Table 2.3 Summary of the different commercial cementless fixation products currently available
Fig. 2.6
figure 6

Schematic of the plasma-spraying process used to create porous coatings

Plasma spraying: thermal spraying technique where the coating material is passed into a plasma jet at 10,000 K where it partially melts and is then projected at 300 m/s onto the surface

The adherence of the coating to the substrate is crucial; factors affecting the strength of the coating are the coating thickness, the content and crystallinity of the coating, and parameters involved in the plasma-spraying process such as the heat and the pressure of the jet. All commercial coatings have to be regularly tested, in accordance with international standards [107] to minimize the risk of coating delamination. Hydroxyapatite (HA) has approximately the same chemical composition as the mineral phase of bone and can be synthetically produced or harvested from natural sources (Fig. 2.7). For commercial orthopedic components, HA tends to be plasma sprayed onto implants as a coating to promote osteointegration [108]; however, it can also be deposited electrochemically onto surfaces [109] or by solution precipitated onto a surface [110]. In some cases the entire component can be made from HA where biodegradation is desired [111].

Fig. 2.7
figure 7

Structure of hydroxyapatite

With the aim of further improving the bioactivity of HA coatings, some researchers have included silicon into the composition [112]. Silicon is known to play a role in the formation of bone [113], and in vitro results have shown increased osteoblastic growth on silicon-doped HA coatings [114, 115]; some in vivo testing has been performed on animals [116, 117]. However, further work is required before the coatings may be used commercially.

Summary

Successful cementless implant fixation is essential for the survivorship and good function of a joint replacement.
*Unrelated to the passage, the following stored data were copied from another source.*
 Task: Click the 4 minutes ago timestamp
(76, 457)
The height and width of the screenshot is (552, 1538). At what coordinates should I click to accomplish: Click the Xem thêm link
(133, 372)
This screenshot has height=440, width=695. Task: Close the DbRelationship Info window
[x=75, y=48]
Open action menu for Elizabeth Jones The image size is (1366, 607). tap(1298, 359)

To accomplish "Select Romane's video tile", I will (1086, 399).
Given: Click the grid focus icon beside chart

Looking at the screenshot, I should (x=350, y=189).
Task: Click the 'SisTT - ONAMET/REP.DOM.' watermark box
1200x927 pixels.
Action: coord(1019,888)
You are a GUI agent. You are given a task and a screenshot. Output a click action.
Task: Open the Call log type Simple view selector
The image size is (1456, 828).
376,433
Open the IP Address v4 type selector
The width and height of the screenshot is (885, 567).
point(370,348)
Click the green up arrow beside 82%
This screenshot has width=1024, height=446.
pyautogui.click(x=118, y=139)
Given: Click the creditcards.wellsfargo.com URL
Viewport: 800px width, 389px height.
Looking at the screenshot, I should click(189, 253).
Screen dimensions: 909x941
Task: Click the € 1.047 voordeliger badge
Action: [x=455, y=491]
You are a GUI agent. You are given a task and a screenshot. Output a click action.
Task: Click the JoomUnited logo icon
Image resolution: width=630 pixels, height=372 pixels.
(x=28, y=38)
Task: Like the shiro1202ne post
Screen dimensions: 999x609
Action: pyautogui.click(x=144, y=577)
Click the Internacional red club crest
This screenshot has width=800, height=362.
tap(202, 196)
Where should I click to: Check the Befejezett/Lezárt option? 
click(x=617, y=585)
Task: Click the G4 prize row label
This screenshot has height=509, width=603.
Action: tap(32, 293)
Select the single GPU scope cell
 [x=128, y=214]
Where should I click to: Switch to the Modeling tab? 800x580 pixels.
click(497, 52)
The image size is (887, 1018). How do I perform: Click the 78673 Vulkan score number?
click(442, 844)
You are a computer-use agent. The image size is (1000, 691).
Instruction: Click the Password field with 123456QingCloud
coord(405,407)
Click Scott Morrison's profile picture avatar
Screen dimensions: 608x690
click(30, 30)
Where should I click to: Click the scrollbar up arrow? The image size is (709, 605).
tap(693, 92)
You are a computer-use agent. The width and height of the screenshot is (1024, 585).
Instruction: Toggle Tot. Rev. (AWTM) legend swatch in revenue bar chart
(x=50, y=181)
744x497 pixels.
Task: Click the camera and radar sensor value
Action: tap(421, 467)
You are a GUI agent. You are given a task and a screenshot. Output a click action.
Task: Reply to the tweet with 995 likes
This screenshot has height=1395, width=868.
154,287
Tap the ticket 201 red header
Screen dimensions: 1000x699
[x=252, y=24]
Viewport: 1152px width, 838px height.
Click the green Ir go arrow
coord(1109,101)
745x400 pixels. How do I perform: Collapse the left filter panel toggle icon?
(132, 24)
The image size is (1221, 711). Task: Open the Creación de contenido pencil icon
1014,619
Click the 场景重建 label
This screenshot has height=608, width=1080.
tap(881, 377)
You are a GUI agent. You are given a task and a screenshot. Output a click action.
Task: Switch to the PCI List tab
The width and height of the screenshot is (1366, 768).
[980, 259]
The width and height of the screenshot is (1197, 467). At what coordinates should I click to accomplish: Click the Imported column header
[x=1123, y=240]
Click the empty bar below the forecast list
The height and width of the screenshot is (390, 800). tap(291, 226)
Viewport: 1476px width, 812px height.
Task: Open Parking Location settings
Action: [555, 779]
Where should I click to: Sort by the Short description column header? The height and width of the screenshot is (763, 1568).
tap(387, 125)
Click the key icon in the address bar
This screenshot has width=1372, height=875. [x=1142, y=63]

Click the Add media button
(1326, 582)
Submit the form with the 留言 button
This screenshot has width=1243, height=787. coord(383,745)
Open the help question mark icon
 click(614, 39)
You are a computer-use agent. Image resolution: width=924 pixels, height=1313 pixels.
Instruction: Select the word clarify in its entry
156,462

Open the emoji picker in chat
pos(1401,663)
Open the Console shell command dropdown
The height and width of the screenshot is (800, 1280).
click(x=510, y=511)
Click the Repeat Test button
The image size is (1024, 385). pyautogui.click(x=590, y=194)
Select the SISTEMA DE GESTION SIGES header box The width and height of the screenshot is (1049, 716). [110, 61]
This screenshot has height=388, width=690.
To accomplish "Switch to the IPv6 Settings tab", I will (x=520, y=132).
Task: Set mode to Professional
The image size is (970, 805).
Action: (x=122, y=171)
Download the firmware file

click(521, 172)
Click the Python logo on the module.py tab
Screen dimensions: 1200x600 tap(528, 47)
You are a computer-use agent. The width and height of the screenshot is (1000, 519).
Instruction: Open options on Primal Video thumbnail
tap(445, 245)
Fixation is often split into two events: stability of the joint in the initial stages (primary stability) and biological growth towards the surface of the implant resulting in full fixation (secondary stability). Good primary stability of the joint can be achieved by ensuring a press fit between the bone and the implant surface. For this to be possible, it is important that there is a good match between the shape of the implant and the reamed bone. The roughness of the implant surface can also aid primary stability by causing a “scratch fit” into the bone. Many authors support the theory that a certain amount of micromotion of the implant within the bone is acceptable but that if this exceeds the threshold of 150 μm, then fibrous tissue will surround the implant and primary stability will not be possible. The patient activity immediately after surgery is also of great importance and should be minimized to ensure the implant remains fixed. As has been outlined, achieving primary stability is only part of the story. For full fixation of an implant within the bone, bone growth needs to occur to fill the gap between the bone and the implant surface. This secondary fixation relies upon the correct biological signals to be produced to stimulate the osteoblasts to produce mineralized bone. These signals can be influenced by many factors including surface chemistry and roughness. Most commercially available coatings incorporate a rough metallic coating underlayer and a hydroxyapatite top coating; these are applied to the surfaces of implants in the region where bone fixation is desired. More recently, metallic foams manufactured from titanium and tantalum alloys have been introduced which provide a highly porous surface for bone ingrowth and can be applied as coatings or used as solid materials. These innovations in cementless component design have enabled current cementless components to be a viable alternative to cemented components, with comparable survivorship and outcome. New designs are constantly helping to increase our understanding of what causes an implant to become well fixed and how we can improve the function of these components further.